Friday, February 4, 2011

The Cycle of Life

In our daily walks on the beach, Alma and I see such a profusion of animal life forms -- marine, avian, canine and the occasional feline -- that it becomes easy to forget that there is a cycle of life. The visual reminders lie all around us though, from broken sea shells and dead seaweed to the occasional dead manta ray or sea gull.


I know that death forms part of the natural cycle of life and that all living things must eventually perish. But I also wonder whether the enormous amounts of garbage and waste that humans generate and that make their ways into our oceans don't contribute in significant fashion to an acceleration of the deaths that would occur naturally. When I come across a sea gull lieing dead on the sand as in the picture above, I do have to wonder whether it expired of truly natural causes or whether the causes were, shall we say, man made.

One peril of living in such a specialized, technocratic age is that, while I may suspect that man contributes to the death of marine species or a specific animal, I am not a marine scientist and have no way to ascertain whether my suspicions have merit.

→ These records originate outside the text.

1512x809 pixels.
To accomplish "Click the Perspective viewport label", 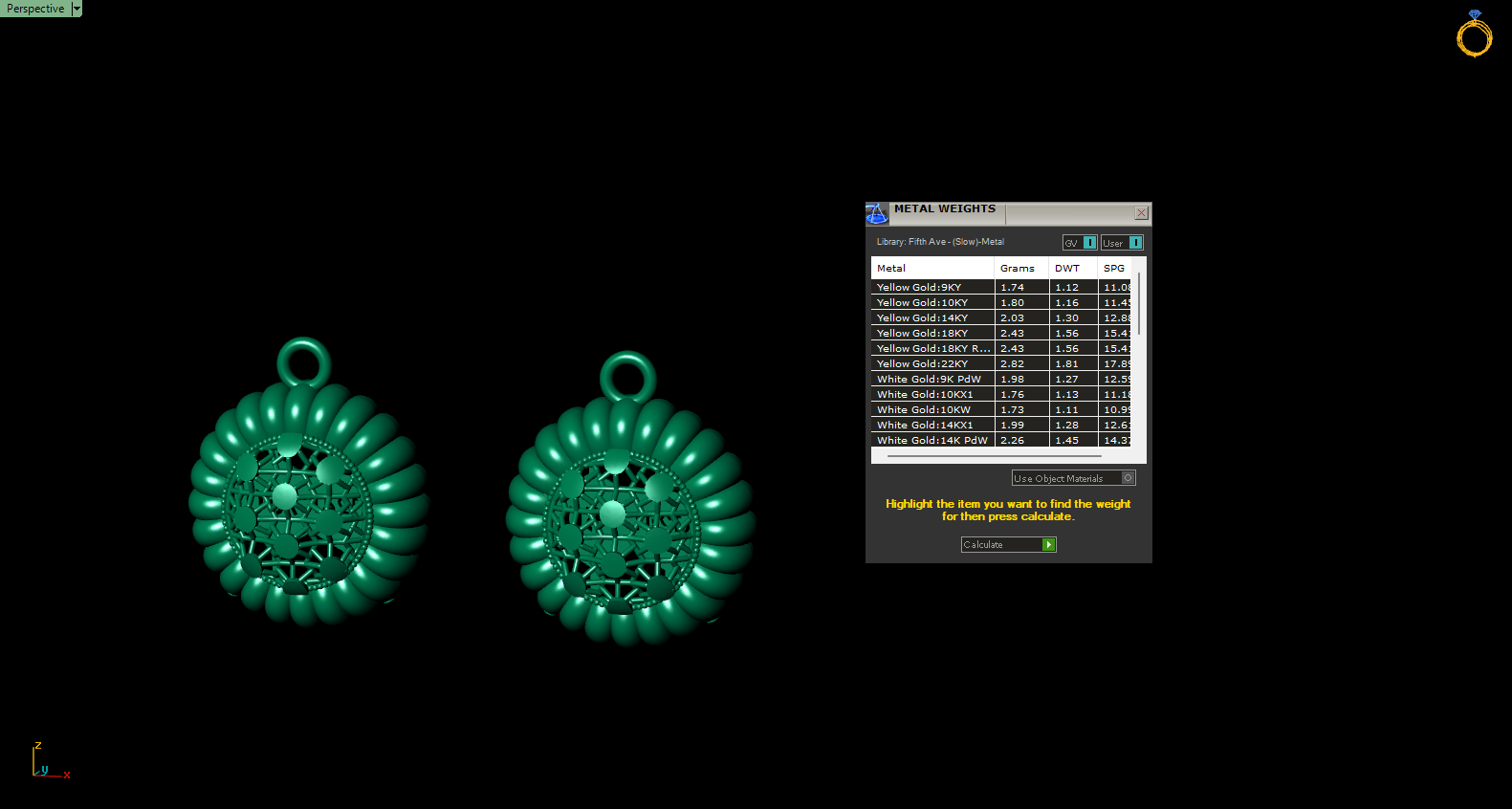I will pos(35,9).
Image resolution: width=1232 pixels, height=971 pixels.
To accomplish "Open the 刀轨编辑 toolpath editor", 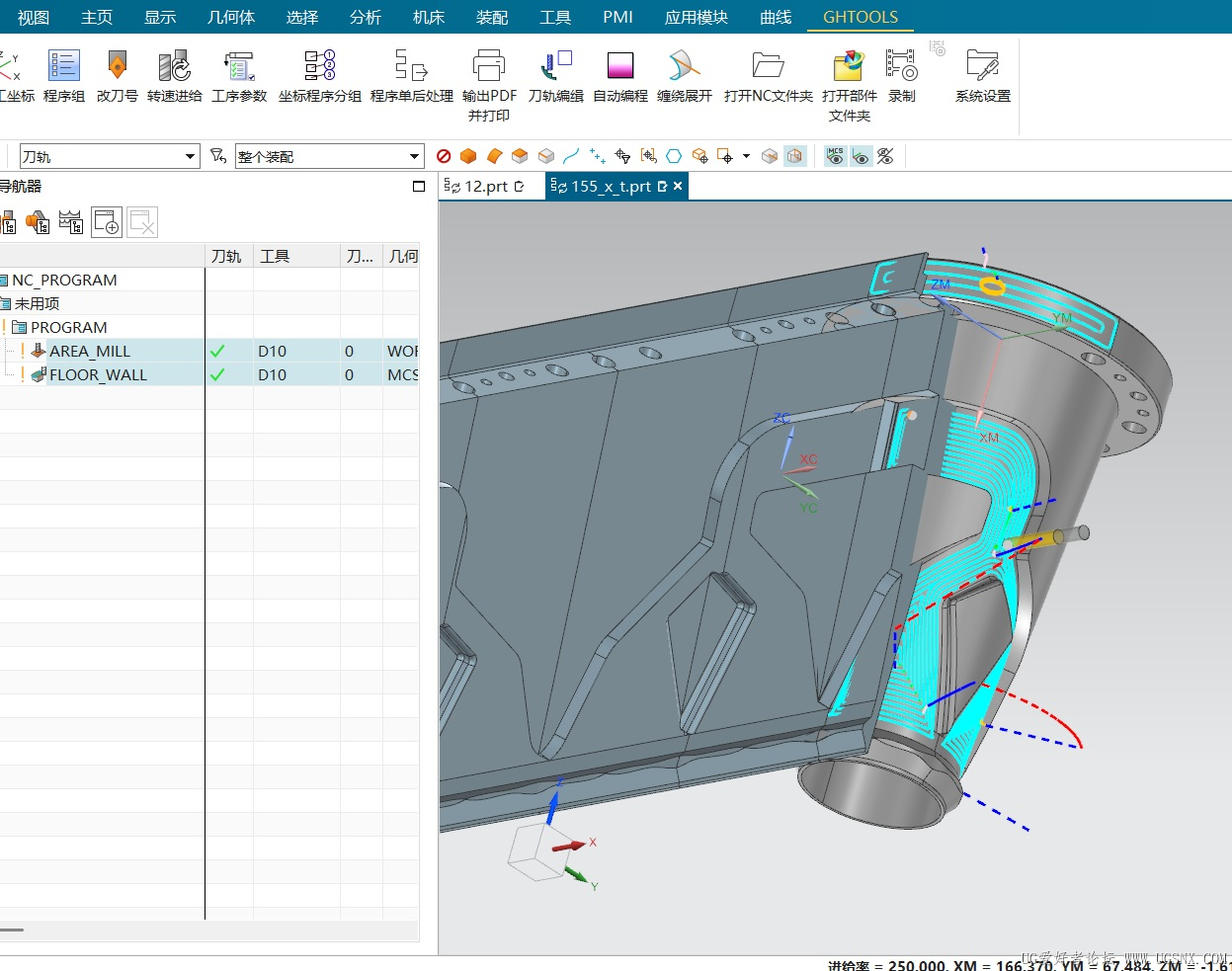I will click(x=556, y=67).
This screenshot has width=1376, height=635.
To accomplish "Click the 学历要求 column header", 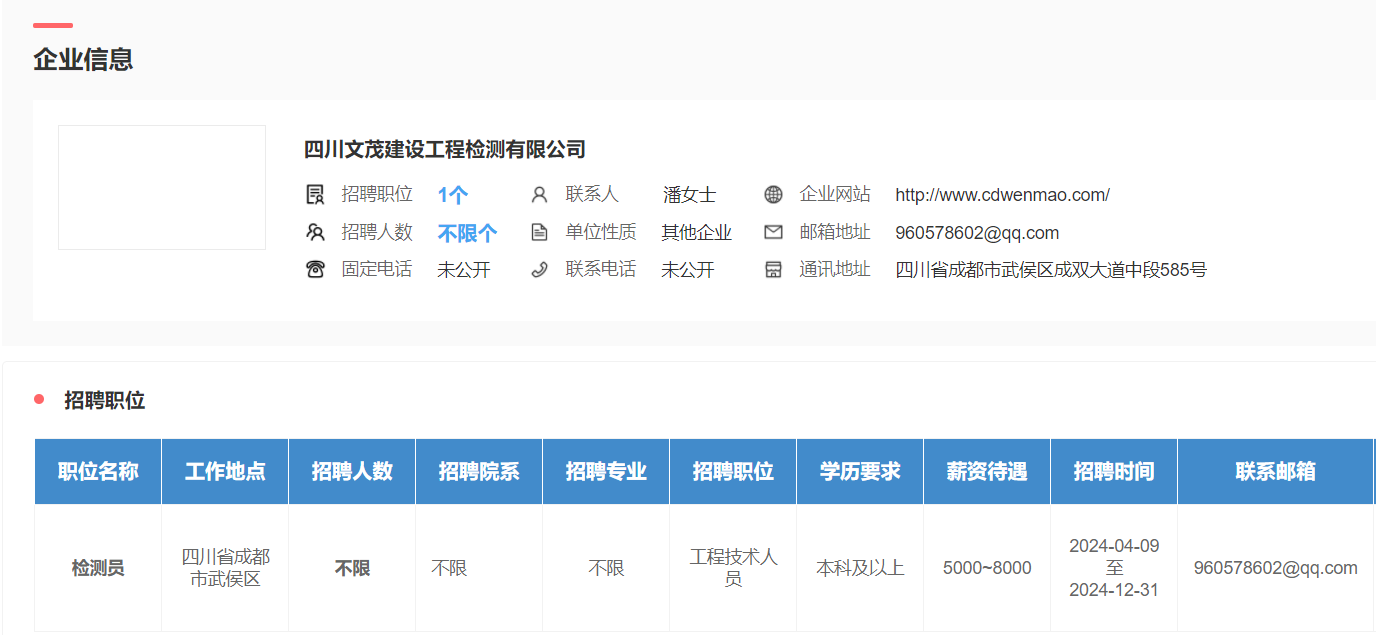I will (x=860, y=471).
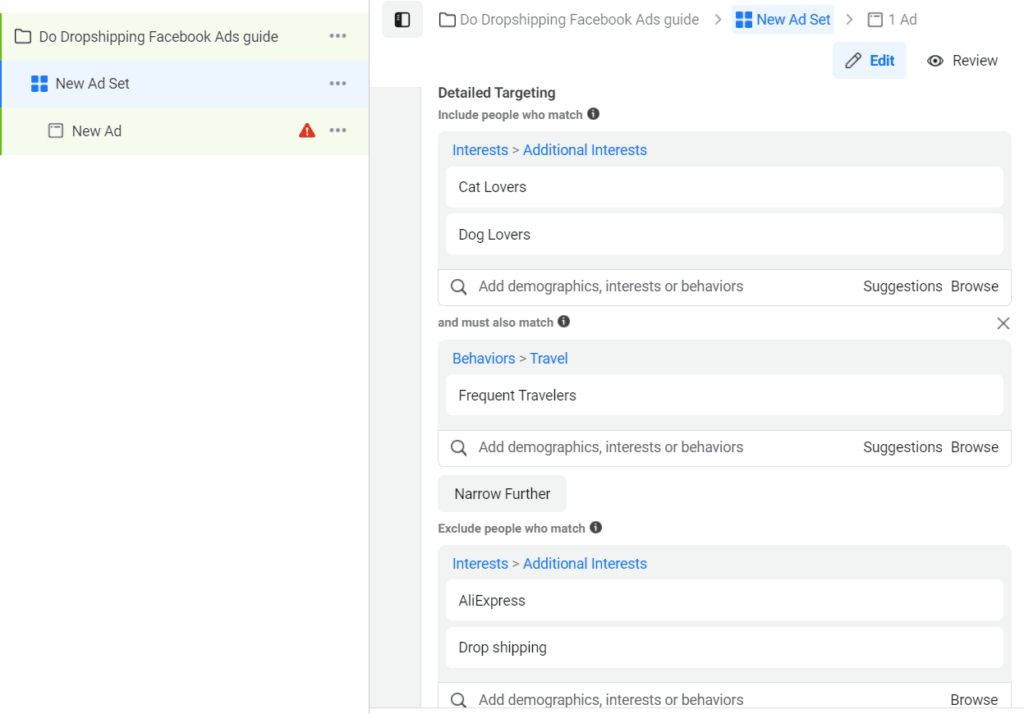Switch to Edit mode
Image resolution: width=1024 pixels, height=714 pixels.
pyautogui.click(x=869, y=61)
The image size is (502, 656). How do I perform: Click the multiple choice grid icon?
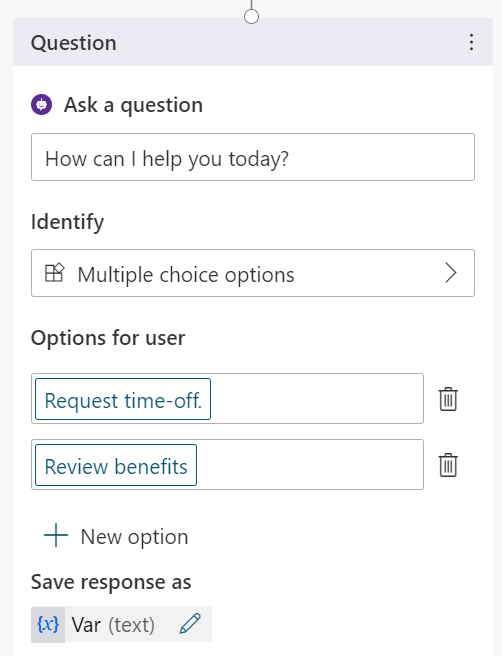pyautogui.click(x=54, y=273)
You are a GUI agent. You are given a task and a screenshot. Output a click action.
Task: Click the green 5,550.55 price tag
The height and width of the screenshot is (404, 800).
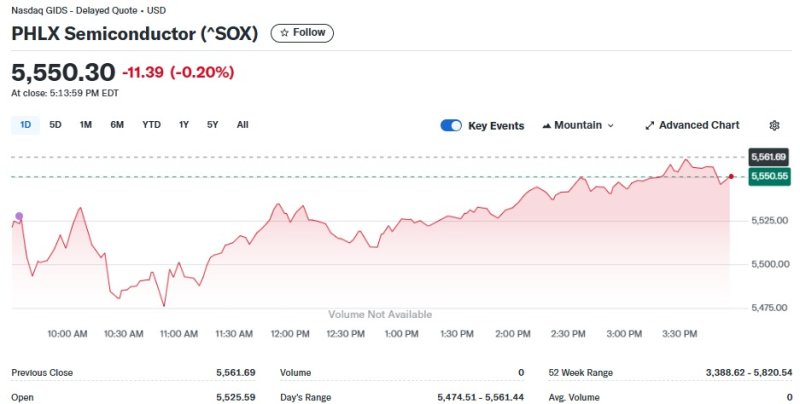pyautogui.click(x=768, y=176)
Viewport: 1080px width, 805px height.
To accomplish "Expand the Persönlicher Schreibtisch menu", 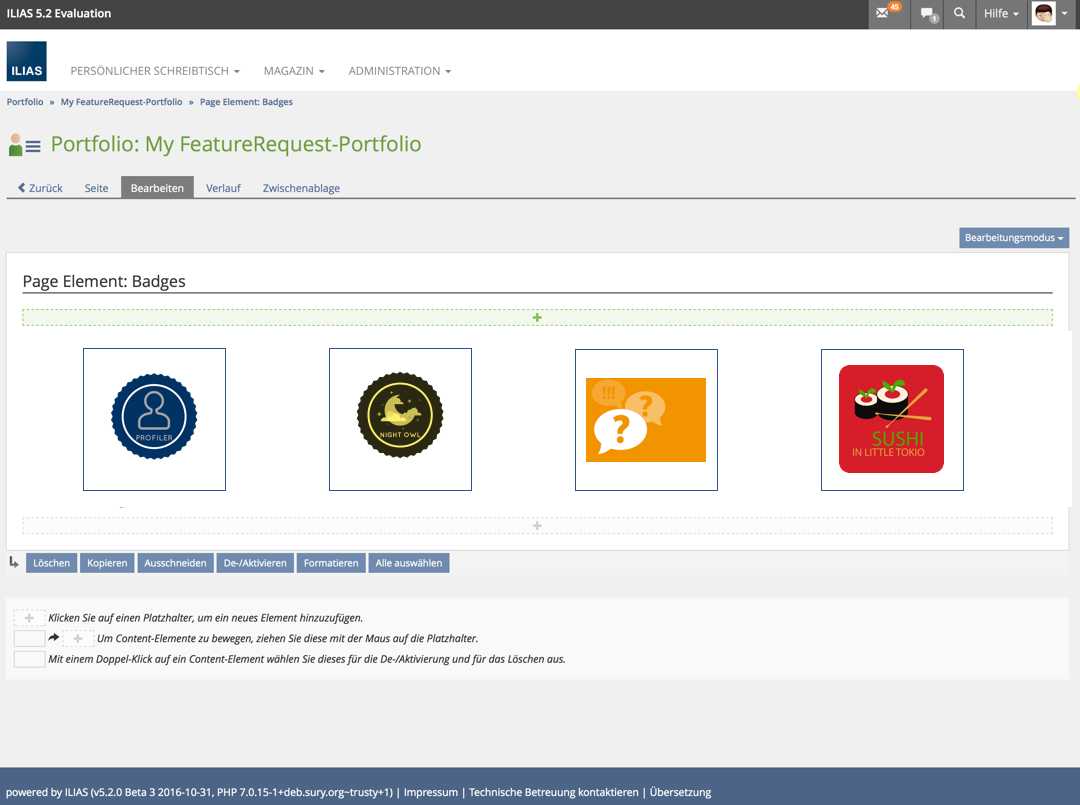I will coord(155,71).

Oh sure, I could go on the internet and enter the Tower of Babel of conflicting voices as to man's effect upon nature (akin to the debate over global warming). But I would emerge from the babble more aware of the debate but with no surer sense of the truth. Likewise, I could go back to school to learn more about the topic of Marine Biology. But this subject is not my passion, more a passing fancy, an idle speculation.

But the questions these vistas inspire are neither idle nor insignificant: What sort of world do we want to leave for our children and grandchildren? What obligation do we owe the other species that we co-inhabit the earth with? Should we leave a small footprint and, if so, how do we leave the smallest footprint possible?  When one is alone with one's thoughts at the beach, these questions invariably come up, even if answers to them remain elusive.

One of the stranger vistas we see while walking on the beach is roses -- either singly or in bunches -- laid out on the sand. Often the roses appear in pristine condition as though they have come straight from the florist. And indeed they may have. It happens that some people choose to have their funerals at the beach and these roses remain from the ceremonies.

Just this week, we have come across a profusion of roses laid out on the sand. Alma took many pictures, a few of which I have included below.




I consider myself pretty much a through-and-through materialist and do not place much stock in the spiritual. But when I am at the beach, I find myself in the presence of the magisterial and it reminds me of my utter and complete insignificance in the cosmos. So when I die, I can think of no more fitting way to mark my brief time upon this planet than for my physical remains to be cremated, my ashes scattered among the waves and sand and a flower or two to be left on the sand to mark my passing. There are far worse ways to go. And I will be dead so it won't much matter to me.




1 comment:

  1. Honey, I can can think of no more poetic way to use my photos than this blog today. It has easily been one of your most touching, and I too have a passing thought while at the beach about our deaths and how fitting it would be as our final resting place. I only hope that it will be with the beautiful seagulls, fish, sandpipers, manta rays, anenomes, starfish and crustasians that we rest and not a big pile of garbage.